Habitat: Terrestrial, preferring tropical and subtropical forests and woodlands.

Giant elephant shrew
Giant elephant shrew

Description: This shrew is hunch-backed due to its long legs, and about the size of a rat. Its tail is long and tapering, and its nose is long and pointed in the opposite direction. It has four toes on its hind feet. The fur ranges from beige to orange to nearly black, usually with light-colored stripes running lengthwise. The giant elephant shrew is over twice as large as its North African cousin, measuring 9.5″ to 12.5″ not counting the tail, and weighing in at 2.8 to 4.2 oz.

Behavior: This is the largest of the elephant shrews, living in shady areas with leaf litter, in which it resembles a small anteater using its long nose and scratching with its feet to locate ants, termites, and other small creatures. Often living in pairs or small groups, giant elephant shrews are active during the day and occasionally at night, squeaking constantly to keep in touch with the others, and rapping their tails when alarmed.

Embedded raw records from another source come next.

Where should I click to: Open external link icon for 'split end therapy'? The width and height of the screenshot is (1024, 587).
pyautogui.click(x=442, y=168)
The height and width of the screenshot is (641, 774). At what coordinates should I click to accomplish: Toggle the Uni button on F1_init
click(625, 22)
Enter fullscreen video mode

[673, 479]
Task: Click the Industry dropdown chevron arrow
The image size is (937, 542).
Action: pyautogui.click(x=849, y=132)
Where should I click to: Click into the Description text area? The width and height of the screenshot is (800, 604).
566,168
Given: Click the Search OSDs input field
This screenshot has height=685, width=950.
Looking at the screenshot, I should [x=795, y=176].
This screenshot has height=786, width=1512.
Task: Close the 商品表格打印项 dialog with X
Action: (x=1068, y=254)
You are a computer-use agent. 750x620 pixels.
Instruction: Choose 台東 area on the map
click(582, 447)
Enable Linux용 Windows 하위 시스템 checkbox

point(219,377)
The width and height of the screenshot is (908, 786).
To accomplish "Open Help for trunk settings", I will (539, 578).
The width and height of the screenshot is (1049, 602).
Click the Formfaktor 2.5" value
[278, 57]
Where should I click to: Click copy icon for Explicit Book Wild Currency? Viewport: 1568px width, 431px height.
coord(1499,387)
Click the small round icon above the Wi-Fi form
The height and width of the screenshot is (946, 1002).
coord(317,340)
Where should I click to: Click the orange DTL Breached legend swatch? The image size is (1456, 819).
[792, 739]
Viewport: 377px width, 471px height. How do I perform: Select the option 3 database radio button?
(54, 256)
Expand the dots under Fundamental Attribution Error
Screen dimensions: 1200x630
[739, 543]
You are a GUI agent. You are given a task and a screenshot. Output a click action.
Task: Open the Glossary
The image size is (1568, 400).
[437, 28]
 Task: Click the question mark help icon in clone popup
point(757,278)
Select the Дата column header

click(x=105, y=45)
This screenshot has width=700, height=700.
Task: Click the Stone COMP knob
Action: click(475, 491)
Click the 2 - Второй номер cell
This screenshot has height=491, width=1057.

Reproduction: Both sexes are territorial, marking stones and twigs with the scent from a gland at the base of the tail. Their nest is a modest mound of leaves piled in a shallow depression in the ground. The giant elephant shrew bears one fully-haired young baby at a time, but cycles through pregnancy four or five times each year. The baby stays in the nest for about three weeks and then follows its mother for another week before it is on its own.